Records from a data source:
==========

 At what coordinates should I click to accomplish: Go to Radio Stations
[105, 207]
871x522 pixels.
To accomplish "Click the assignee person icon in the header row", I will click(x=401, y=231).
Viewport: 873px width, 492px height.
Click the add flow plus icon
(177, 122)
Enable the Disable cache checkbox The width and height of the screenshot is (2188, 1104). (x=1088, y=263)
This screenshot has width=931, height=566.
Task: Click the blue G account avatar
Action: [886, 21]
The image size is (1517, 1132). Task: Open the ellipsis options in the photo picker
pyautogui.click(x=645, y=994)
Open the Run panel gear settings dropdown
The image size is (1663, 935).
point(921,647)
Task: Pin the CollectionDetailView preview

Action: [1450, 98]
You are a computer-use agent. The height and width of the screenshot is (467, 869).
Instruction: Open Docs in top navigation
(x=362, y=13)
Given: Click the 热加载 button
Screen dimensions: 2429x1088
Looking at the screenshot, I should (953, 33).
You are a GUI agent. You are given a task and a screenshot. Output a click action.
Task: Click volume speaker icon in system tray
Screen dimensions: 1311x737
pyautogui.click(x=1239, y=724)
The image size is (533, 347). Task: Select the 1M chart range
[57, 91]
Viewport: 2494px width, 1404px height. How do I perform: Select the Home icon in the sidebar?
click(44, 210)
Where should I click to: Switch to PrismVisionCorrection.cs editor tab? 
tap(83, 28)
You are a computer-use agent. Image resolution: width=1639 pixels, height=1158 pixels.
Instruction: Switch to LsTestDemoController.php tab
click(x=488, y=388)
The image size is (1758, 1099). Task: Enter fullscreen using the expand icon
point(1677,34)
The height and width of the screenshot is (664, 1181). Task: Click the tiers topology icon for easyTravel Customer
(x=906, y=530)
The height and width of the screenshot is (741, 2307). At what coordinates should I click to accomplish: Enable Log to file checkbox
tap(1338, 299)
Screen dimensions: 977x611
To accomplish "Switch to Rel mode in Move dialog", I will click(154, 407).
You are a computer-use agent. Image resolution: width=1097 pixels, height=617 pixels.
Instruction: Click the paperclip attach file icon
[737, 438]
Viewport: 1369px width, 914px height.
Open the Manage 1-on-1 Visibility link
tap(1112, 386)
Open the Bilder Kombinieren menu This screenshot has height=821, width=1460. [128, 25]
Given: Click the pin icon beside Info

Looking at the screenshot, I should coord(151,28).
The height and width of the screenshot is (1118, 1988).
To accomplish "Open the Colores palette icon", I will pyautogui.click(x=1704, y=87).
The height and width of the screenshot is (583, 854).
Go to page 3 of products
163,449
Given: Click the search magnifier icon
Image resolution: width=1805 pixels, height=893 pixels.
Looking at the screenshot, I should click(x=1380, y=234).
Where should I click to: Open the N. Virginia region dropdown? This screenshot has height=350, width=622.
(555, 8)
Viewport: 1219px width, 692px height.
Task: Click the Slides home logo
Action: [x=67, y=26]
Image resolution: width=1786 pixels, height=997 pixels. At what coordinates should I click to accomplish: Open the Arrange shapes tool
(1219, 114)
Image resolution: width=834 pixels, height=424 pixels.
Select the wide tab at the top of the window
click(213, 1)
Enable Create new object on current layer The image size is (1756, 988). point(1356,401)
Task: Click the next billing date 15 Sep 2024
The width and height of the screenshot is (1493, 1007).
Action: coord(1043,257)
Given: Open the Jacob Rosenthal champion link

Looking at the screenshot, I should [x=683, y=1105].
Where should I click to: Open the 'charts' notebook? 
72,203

==========

YOUR GOAL: What is needed is an exact copy of the lines from the one containing "The width and height of the screenshot is (1493, 1007)." through the last line of the records above, both included.

EXERCISE OUTPUT:
The width and height of the screenshot is (1493, 1007).
Action: coord(1043,257)
Given: Open the Jacob Rosenthal champion link

Looking at the screenshot, I should [x=683, y=1105].
Where should I click to: Open the 'charts' notebook? 
72,203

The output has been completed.